Christmas has come and gone. It will always 
be “Samuel’s Christmas”. We really didn’t do much. It’s hard to 
celebrate anything. We read “the night before Christmas” to Samuel 
before bed and told him all about what Christmas is, and why we 
celebrate. On Christmas, we decided to go to church and, although I lost
 it a few times, it was worth going. Our pastor spoke on believing in 
God’s abilities. He told us the story of a father whose son was 
possessed. The man said to Jesus, “Please, help him if you can!” Jesus 
replied, “What do you mean, if I can? Everything is possible for one who
 believes.” (See Mark 9:14-29). While not your typical sermon for 
Christmas, it was just what we needed to hear. Our logical brains, along
 with all the medical information, tell us not to have hope. We feel the
 pain of his loss and he’s still here. Our believing hearts say God can 
do all things! We are torn. Do we put all our hope in an absolutely 
miraculous healing? (Only 1/2500 babies diagnosed with PUV in utero 
lives.) Or do we prepare ourselves for the worst? We have been doing 
both, but now realize we need to put more effort into believing God CAN 
heal him, if he chooses. He never promised he would, but we know he has 
the power. So we pray for a complete healing, but we also pray for peace
 and comfort. We can’t deny the facts and it would be foolish to not 
prepare for the worst, but we will continue to pray for healing until 
God make His decision known to us.
We put away all the 
decorations on Monday. When I found out I was pregnant, I started 
crocheting a blanket for him (I guess I just knew he was a boy, since I 
used blue and green yarn). I wanted it to be big enough for him 
eventually to use on his bed, so it has taken me a while to get it 
finished. I did so on Monday. Now, I have nothing left to do.
My 
emotions have been all over the place. One minute, I’m happy and singing
 to him, the next the bitter anger of his loss hits me over the head and
 I want to scream and cry. I’m doing my best to be calm for him, but 
sometime I just want to lose it. WHY IS THIS HAPPENING?
We
 got the chromosome test results back and all are normal. The doctors 
say PUV “just happens”. Why is it that our baby is the one it “just 
happened” to? I try to find peace, but the pain of losing him is 
overwhelming. I will never ever get my first baby. I will carry this 
with me until I die. I hate this!!
I guess it’s a defense 
mechanism, but I keep thinking, “if I just get him far enough along, 
they can fix him”. There is absolutely no medical reason for me to think
 it, it just keeps coming into my head. Then, I realize it’s not true. 

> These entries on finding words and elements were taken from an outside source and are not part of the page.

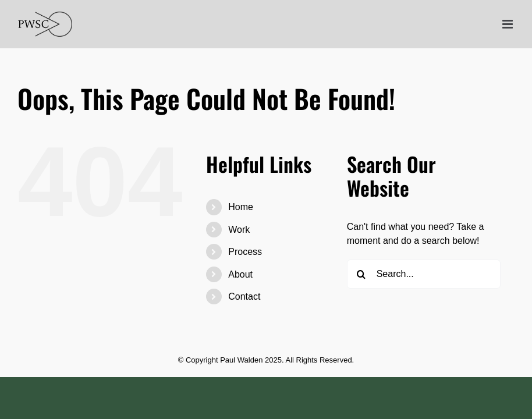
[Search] (361, 274)
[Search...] (424, 274)
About (240, 274)
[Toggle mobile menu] (508, 24)
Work (239, 229)
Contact (244, 296)
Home (240, 207)
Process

This keeps happening over and over. I guess I’m trying to find hope.
My
 dreams are plagued with scenes of death and loss and pain. I can’t seem
 to go one night without dreaming of some horrible thing happening to me
 or around me. I just want to have one night where I can fall asleep 
soundly. Even though I’m tired, my thoughts before sleep are only on 
Samuel. “Please God, heal him!” “Please God, save us from this!” “Please
 God, don’t let him feel any pain!” It’s my desperate attempt to save 
him when I really don’t have any control.
While other 
mommies are picking out their babies things and planning their lives 
together, I’m planning my baby’s funeral and trying to prepare myself 
for the day when I have to deliver him and hold his little lifeless 
body. I want to die. I try to plan out what I’m going to say to people 
and how I’m going to face my life without him. I don’t want to do any of
 that. New plan God, just take all of us instead of just him. Can you do
 that?
God, give me the strength to get through this! 
Help me to love Samuel fully and to show him what life is like during 
his short time here. Take away my anger and give me peace. You are in 
control and you can heal him. We trust that you know all things and can 
get us through this time. Thank you for never leaving us. 
Our next appointment is January 4th. Somehow we will make it.